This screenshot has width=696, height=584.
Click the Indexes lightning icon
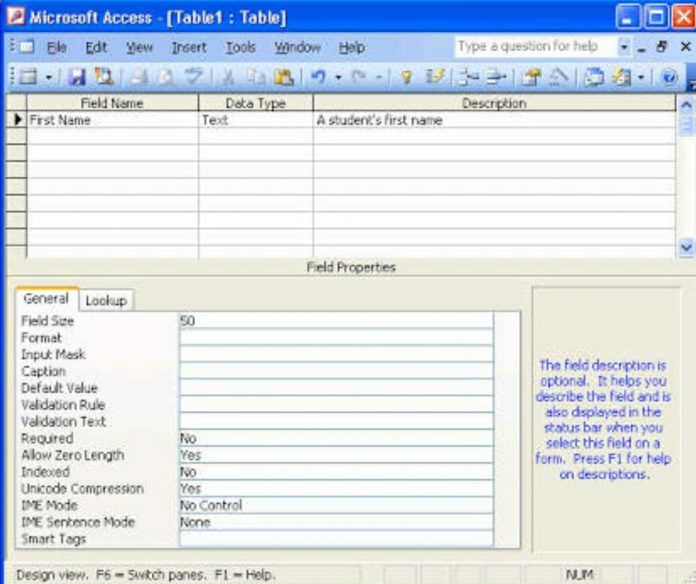[x=437, y=76]
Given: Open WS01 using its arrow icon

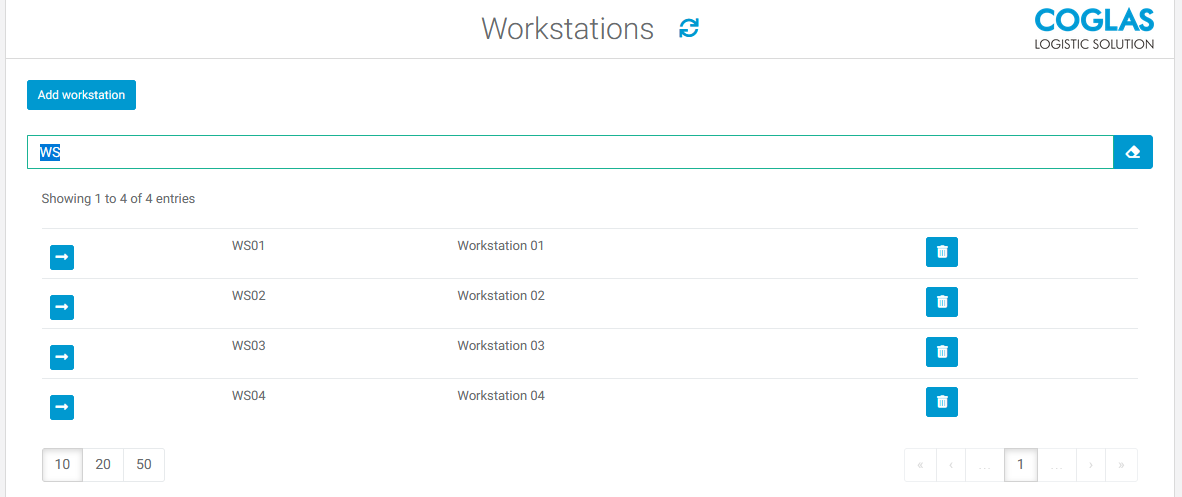Looking at the screenshot, I should 62,257.
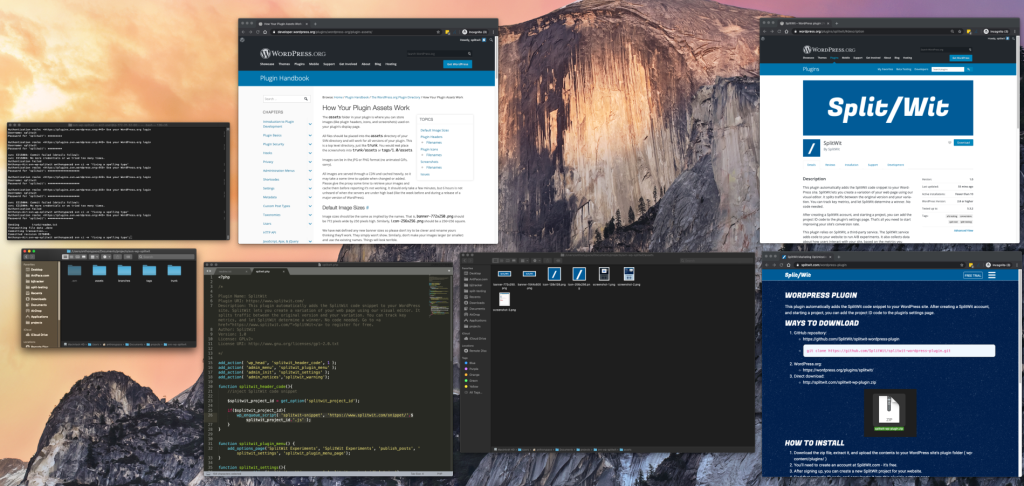This screenshot has height=486, width=1024.
Task: Open the icon-128x128.png file in Finder
Action: click(554, 274)
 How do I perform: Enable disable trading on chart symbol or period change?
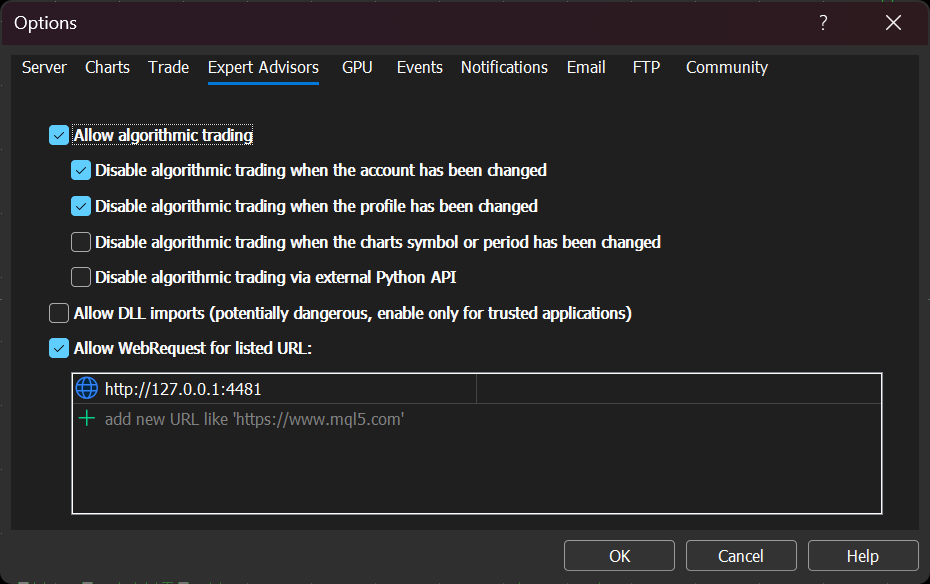point(81,242)
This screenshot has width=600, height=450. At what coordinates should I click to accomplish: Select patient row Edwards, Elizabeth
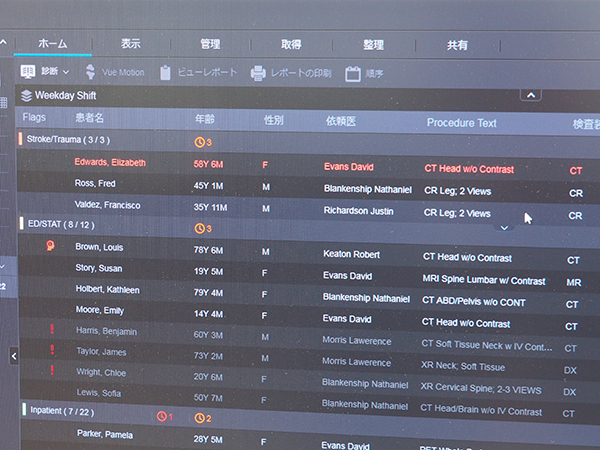tap(110, 162)
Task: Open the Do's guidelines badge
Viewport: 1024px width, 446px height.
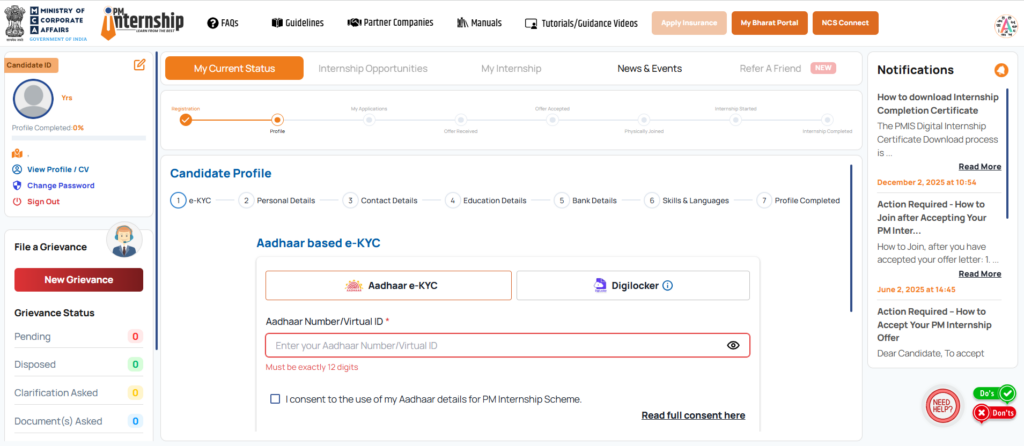Action: click(994, 394)
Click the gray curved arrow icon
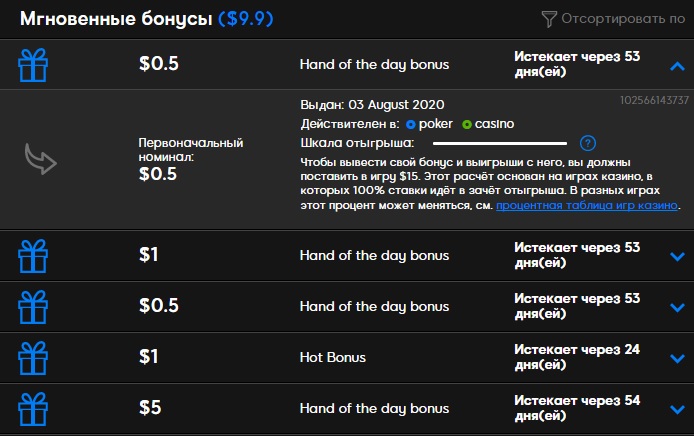Image resolution: width=694 pixels, height=436 pixels. (40, 159)
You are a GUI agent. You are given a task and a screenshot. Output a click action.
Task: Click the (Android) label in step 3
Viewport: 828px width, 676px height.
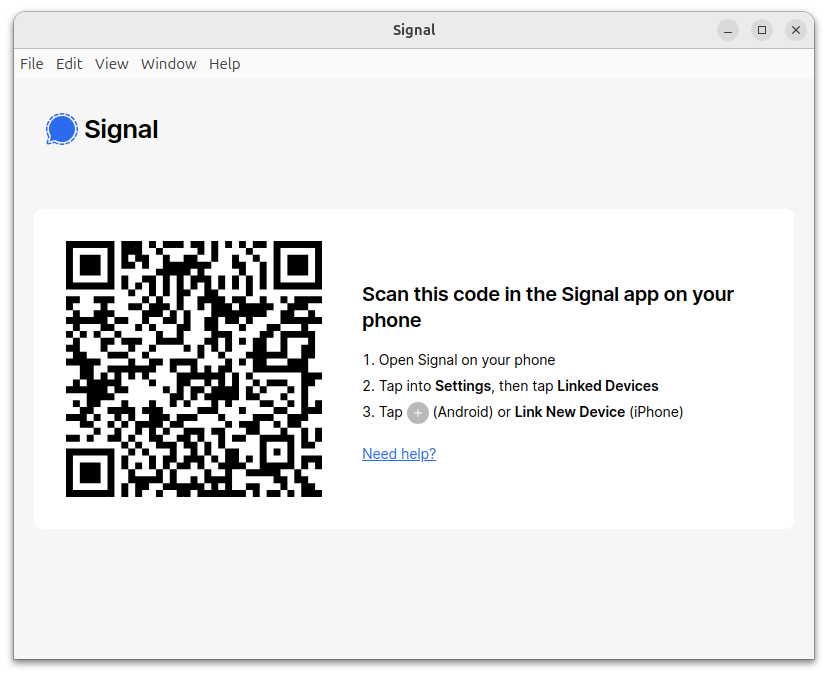(x=463, y=412)
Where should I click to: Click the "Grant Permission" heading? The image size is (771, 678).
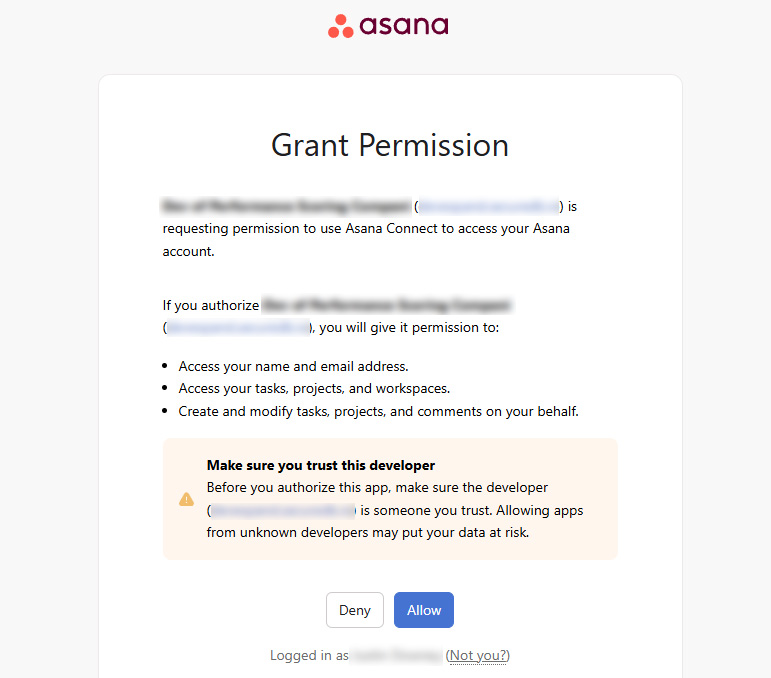[x=390, y=145]
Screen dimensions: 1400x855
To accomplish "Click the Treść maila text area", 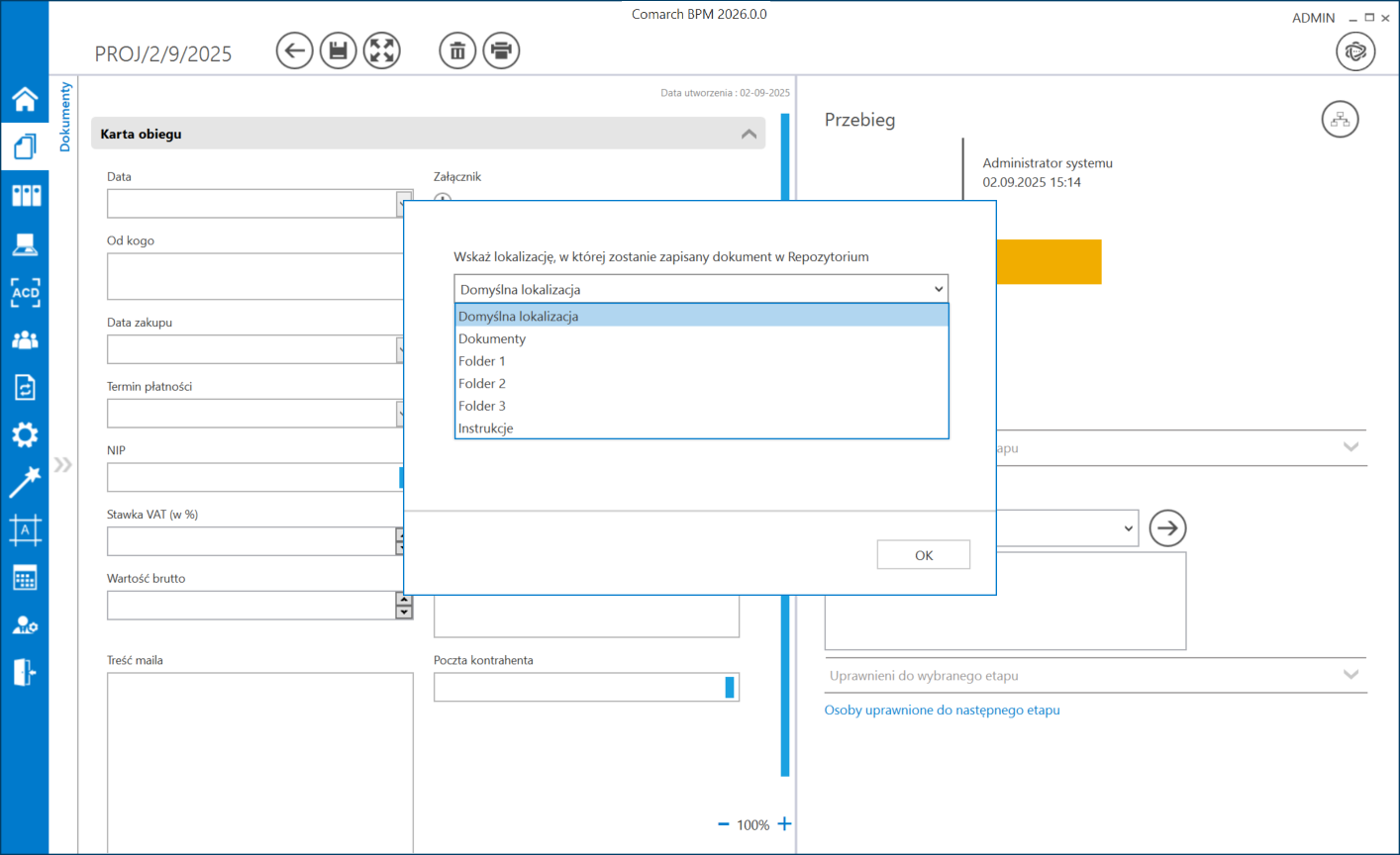I will tap(259, 760).
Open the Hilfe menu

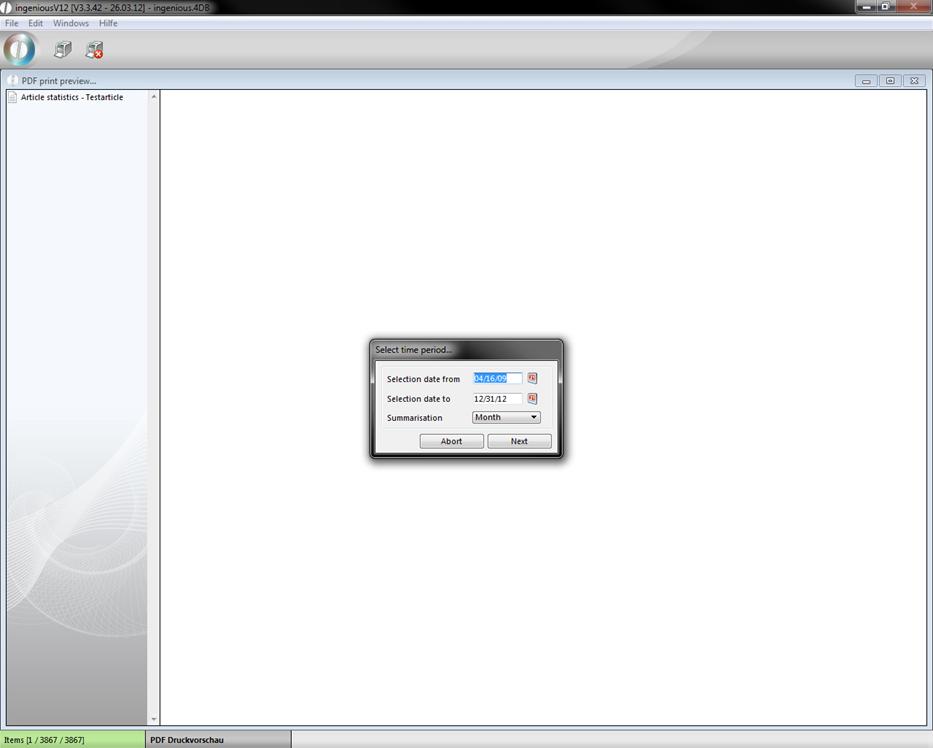108,23
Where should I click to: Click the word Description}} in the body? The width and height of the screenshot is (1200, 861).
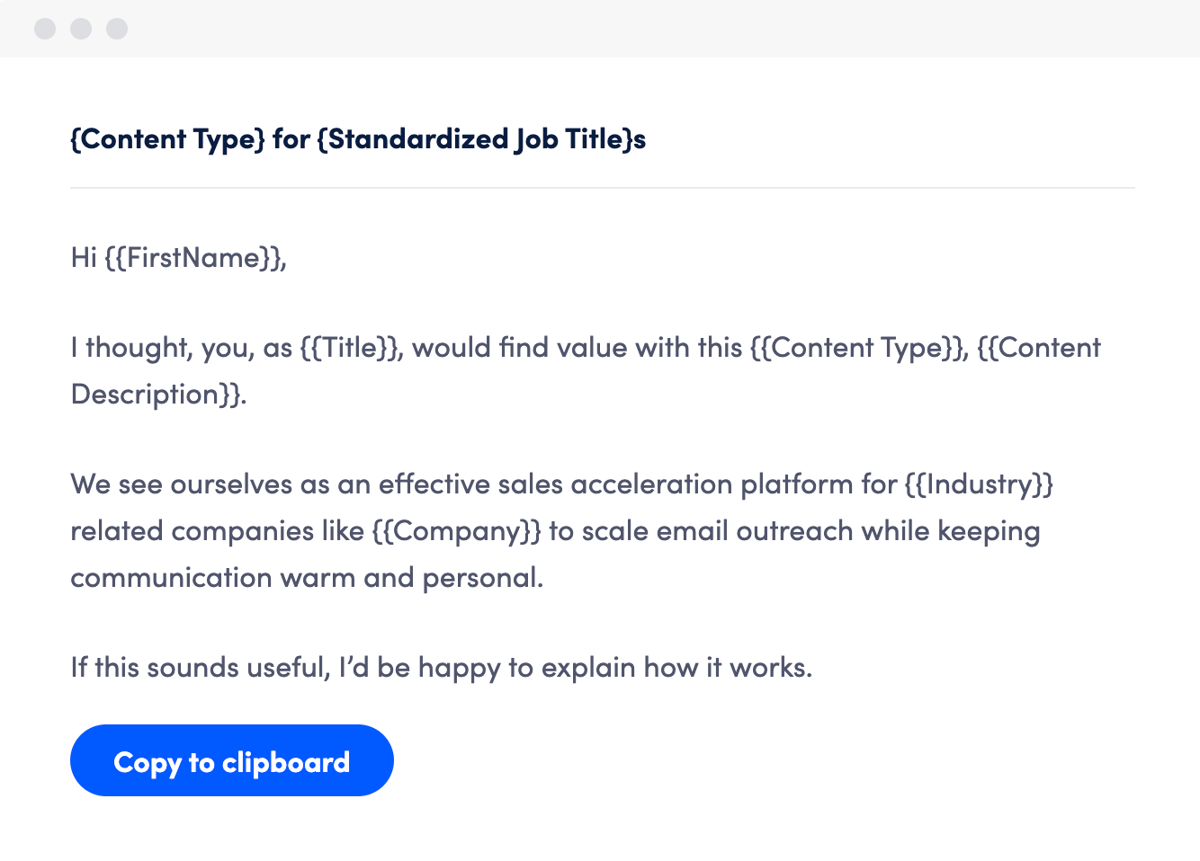[x=158, y=394]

══════

Repeat exactly the lines in the entries from the one containing "Open the Hilfe menu" to the final line, inclusive, and nothing beyond them; skip pictures.

■ **Result of the exercise**:
Open the Hilfe menu

108,23
Where should I click to: Click the word Description}} in the body? The width and height of the screenshot is (1200, 861).
[x=158, y=394]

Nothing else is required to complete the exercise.